What is needed :: Gather all lines in the entries below that include the word "computer".

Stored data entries

Segment Open

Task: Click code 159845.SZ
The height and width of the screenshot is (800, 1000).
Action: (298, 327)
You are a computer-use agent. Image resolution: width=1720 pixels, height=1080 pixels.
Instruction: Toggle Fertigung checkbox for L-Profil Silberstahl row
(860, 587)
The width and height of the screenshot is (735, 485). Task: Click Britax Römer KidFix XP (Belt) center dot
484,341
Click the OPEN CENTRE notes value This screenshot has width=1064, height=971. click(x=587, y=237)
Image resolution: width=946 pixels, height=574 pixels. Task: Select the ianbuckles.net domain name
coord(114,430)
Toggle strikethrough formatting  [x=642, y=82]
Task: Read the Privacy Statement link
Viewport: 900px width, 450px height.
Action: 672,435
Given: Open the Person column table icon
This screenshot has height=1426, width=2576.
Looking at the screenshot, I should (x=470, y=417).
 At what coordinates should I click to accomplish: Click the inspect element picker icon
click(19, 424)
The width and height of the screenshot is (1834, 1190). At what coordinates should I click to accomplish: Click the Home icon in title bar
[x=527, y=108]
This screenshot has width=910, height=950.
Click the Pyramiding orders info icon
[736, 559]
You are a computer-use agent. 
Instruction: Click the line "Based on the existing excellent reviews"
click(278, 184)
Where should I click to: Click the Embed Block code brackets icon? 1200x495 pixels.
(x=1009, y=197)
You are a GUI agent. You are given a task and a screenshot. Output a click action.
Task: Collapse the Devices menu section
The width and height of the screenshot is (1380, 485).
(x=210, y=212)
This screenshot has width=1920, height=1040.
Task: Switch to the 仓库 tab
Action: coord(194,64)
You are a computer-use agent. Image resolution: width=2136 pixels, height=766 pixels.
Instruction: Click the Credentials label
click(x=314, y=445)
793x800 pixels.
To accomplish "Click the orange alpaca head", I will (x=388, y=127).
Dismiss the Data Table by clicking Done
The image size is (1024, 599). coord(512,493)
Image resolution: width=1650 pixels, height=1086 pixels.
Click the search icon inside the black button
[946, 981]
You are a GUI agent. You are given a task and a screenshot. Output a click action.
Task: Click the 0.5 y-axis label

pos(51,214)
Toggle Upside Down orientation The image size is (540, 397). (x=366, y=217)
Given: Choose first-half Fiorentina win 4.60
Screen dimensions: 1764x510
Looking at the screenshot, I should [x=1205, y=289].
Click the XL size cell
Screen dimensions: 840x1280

Segment Closed

Output ::
You are a computer-use agent. Image resolution: width=1720 pixels, height=1080 pixels.
You are a computer-use agent. 
You are a computer-use agent. Image resolution: width=2136 pixels, height=766 pixels.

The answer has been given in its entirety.